Kamis, 30 Mei 2013

Maria Tritis : The Tranquil Place





Saya begitu percaya bahwa tempat tempat seperti gua atau hutan yang sepi 
memiliki aura-aura yang mengundang kita untuk merenung dan meneduhkan diri
 kepada Tuhan yang esa.Aura spiritual seperti ini selalu membuat saya "nagih" ketika pulang ke rumah, seakan selalu ingin kembali kesana.

***

Selalu, saya kalau ada "janji" dengan hati, pasti harus ditepati. Sama seperti kali ini, hati saya sedang galau, sepertinya sedang banyak hal personal yang harus diceritakan. Saya sudah lama berjanji untuk mengajaknya ke tempat yang baru. Dan kali ini saya menepatinya, saya mengajak ke Gua Maria Tritis.



Tempat ini terbentuk bermula ketika Romo Hardjosudarmo SJ yang menjadi guru di SD Sanjaya di dusun Pengos kecamatan Paliyan merayakan misa natal bersama para murid-murid sd nya di halaman sekolah pada tahun 1975. Pada saat itu romo menyiapkan hiasan gua yang dibuatnya dari kertas, dibantu beberapa murid sd. Seorang anak sd yang baru saja datang tiba-tiba nyeletuk " Romo, tidak usah repot-repot buat gua pakai kertas, di tempat saya ada yang asli, ada gunung growong romo (gunung yang berlubang)." 
Singkat cerita, diantarkannya Romo oleh si murid tersebut ke lokasi. Ketika sampai, Romo langsung terkejut melihat pemandangan yang ada di depan matanya.Seketika itu juga Romo berniat untuk menjadikan tempat ini menjadi tempat berdoa seperti sekarang. Setelah beberapa kali berembug, akhirnya tercapailah keinginan Romo untuk menjadikannya tempat berdoa bagi umat katholik, sehingga pada 1979 gua ini diresmikan oleh Romo Lamers SJ dan diletakannya Patung Bunda Maria tepat di dalam gua.

Tempat yang menyatu bersama pegunungan karst ini berjarak sekitar 60 km dari kota Yogyakarta.
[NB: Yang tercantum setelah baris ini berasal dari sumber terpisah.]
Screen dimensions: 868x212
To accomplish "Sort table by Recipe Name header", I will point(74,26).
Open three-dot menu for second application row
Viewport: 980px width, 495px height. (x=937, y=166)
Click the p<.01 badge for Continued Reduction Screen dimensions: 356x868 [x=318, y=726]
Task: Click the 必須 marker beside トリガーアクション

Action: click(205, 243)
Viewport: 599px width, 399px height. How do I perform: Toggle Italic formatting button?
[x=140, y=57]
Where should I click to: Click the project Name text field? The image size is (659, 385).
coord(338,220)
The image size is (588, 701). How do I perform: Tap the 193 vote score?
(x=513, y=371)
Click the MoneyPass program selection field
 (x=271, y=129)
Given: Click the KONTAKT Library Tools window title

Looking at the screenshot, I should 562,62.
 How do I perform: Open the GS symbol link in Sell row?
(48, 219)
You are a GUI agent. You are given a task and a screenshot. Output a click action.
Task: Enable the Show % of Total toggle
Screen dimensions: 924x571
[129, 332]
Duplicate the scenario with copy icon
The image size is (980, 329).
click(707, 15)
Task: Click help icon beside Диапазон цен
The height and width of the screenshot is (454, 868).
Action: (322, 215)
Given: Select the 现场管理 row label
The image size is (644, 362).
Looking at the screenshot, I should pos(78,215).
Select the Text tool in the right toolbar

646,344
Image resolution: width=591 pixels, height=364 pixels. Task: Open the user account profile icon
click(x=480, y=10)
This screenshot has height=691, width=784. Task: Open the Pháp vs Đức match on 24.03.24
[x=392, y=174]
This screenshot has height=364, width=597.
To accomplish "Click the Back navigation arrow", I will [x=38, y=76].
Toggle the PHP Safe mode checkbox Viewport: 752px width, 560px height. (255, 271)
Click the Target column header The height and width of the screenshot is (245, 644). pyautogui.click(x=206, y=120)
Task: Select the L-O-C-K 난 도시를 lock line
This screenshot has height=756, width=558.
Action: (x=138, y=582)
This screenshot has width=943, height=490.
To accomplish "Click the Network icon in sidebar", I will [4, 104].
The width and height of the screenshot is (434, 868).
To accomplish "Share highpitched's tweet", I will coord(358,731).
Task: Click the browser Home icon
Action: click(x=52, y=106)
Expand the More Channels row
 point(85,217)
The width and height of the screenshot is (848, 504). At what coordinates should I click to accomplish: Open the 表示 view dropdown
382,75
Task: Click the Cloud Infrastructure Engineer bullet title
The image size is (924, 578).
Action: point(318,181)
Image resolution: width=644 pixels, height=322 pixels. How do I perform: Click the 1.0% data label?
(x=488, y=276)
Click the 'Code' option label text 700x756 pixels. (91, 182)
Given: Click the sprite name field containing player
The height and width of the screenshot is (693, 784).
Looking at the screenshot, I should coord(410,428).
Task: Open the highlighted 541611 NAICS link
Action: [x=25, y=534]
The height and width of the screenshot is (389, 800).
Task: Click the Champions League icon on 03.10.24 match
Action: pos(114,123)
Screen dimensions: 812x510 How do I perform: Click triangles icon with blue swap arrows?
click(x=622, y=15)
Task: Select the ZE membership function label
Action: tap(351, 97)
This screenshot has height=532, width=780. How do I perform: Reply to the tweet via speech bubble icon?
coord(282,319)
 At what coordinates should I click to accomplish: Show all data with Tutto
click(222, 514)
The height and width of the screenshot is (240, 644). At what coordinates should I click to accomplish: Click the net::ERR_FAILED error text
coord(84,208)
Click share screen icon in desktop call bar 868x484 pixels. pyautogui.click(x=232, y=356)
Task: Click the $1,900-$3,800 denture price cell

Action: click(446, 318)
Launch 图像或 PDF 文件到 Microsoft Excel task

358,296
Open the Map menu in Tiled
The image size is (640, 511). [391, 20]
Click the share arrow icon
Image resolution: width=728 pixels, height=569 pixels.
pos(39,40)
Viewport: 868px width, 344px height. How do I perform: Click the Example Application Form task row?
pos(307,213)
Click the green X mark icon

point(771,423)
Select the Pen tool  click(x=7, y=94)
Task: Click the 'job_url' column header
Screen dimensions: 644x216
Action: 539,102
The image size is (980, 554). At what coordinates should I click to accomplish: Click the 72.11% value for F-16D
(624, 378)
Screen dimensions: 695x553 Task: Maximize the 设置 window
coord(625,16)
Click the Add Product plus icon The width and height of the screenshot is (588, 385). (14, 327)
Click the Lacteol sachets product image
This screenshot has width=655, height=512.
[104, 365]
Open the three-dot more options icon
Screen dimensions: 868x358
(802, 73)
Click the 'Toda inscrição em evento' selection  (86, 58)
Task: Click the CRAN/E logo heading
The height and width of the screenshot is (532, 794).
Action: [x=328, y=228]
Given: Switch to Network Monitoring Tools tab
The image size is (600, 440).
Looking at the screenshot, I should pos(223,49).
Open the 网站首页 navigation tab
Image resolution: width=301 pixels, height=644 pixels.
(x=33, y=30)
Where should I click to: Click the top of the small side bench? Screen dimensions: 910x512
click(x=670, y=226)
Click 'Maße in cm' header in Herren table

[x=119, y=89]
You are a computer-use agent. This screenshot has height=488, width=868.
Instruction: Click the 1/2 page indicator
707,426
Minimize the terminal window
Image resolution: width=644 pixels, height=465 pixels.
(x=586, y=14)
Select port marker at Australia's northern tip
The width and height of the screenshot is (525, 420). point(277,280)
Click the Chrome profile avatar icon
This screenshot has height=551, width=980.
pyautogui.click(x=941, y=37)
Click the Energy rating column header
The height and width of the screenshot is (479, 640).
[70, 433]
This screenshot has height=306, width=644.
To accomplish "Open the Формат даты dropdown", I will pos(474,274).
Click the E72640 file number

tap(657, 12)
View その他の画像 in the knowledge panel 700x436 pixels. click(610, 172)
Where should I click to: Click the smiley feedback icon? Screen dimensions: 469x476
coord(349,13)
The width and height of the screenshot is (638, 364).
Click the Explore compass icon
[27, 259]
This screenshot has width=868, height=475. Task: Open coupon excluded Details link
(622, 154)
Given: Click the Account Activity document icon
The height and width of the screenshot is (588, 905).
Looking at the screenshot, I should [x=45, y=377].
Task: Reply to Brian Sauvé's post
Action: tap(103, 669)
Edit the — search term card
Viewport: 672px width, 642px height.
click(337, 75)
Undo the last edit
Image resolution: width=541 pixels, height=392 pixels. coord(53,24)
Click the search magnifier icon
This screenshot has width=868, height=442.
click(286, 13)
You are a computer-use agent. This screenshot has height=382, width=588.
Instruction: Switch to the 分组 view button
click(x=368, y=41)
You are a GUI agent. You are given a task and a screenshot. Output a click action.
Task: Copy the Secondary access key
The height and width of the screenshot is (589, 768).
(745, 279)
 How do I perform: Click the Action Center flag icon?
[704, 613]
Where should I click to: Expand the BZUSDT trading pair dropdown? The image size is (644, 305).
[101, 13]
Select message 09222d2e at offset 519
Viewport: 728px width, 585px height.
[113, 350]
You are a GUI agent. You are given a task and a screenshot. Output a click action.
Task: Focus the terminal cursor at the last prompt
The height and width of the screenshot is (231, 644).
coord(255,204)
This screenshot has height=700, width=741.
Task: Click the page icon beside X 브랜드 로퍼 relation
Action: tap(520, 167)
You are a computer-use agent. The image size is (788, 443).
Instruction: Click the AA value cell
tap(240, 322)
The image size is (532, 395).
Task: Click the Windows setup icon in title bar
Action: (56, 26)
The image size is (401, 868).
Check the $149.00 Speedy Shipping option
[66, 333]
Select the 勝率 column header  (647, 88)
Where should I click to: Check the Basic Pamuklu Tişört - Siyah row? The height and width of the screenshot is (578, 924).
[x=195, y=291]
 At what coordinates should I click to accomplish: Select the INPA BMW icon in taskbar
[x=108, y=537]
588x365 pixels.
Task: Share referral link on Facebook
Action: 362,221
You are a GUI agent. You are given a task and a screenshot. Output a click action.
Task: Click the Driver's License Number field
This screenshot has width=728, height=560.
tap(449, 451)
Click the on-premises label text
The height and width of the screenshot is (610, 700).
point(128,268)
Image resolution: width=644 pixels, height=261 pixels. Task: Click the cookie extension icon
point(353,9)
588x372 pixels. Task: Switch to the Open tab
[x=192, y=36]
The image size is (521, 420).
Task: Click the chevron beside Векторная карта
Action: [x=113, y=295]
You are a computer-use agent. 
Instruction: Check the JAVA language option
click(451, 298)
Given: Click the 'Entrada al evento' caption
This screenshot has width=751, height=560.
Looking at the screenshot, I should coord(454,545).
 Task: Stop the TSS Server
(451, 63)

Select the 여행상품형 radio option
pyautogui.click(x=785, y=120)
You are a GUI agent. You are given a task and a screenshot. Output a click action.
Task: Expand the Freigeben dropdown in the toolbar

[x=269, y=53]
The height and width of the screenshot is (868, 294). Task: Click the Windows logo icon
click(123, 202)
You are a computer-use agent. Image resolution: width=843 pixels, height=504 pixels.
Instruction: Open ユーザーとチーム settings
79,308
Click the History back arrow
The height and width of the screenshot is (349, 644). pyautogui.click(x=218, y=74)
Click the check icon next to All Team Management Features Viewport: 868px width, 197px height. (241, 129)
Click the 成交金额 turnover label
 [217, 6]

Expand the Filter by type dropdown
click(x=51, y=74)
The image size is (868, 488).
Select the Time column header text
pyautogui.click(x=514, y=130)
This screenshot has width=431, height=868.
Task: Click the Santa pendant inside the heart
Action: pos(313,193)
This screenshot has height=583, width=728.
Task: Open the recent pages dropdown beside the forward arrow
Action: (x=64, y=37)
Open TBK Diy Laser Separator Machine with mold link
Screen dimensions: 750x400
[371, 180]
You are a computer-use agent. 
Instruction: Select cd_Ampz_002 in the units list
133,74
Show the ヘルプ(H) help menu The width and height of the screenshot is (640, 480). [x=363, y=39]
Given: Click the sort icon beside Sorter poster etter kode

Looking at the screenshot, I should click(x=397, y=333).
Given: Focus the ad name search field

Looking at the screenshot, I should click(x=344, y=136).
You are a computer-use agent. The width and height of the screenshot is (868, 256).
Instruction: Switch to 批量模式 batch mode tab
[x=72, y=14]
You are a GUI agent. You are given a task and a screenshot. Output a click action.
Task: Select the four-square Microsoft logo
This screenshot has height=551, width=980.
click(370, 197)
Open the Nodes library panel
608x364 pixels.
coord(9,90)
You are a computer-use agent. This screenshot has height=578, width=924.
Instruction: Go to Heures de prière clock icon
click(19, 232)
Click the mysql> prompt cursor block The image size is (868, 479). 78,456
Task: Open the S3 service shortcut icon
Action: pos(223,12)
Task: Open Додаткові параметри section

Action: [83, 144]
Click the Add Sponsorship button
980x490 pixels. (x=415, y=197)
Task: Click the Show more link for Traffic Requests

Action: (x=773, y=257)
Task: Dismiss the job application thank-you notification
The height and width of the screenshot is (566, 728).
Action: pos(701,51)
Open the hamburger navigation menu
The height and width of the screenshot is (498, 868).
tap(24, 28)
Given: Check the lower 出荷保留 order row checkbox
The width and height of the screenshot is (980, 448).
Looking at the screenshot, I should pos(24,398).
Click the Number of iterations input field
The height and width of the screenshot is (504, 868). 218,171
Tak ada petunjuk jalan khusus ketika kalian masih di kota Wonosari, sehingga kalian perlu sedikit "ngoyo" tanya sana-sini untuk mencapai tempat ini.

Beberapa ratus meter saya berjalan, akhirnya sampai di intinya tempat ini. Tepat di depan mata saya,  Tuhan Yesus yang disalib hadir diatas batu-batu besar di dalam gua, walau sedikit terdapat bercak hitam lumut disekitar patung.saya masih ingin lanjut kedalam, mencari sang Bunda, dan mengheningkan diri disana. 




Setelah saya beberapa langkah masuk kedalam, saya kemudian menepi, mencari senderan yang leluasa dan duduk merenung menghadap sang bunda Maria. Gemerlip cahaya lilin yang tertiup angin bergerak-gerak seolah ikut membantu saya memberikan rasa fokus merasakan sang Bunda yang hadir menyapa umatNya di sana. Saya merenung dan mengadu kepadaNya, pada saat itu banyak orang yang berada di sana, dengan rosario di tangan, mereka memanjatkan ujub mereka pribadi, ada yang merenung memandangi wajah Bunda Maria, ada juga yang berdoa secara bersama-sama. Semuanya hanya satu tujuan yaitu memuliakan Sang Bunda Maria. 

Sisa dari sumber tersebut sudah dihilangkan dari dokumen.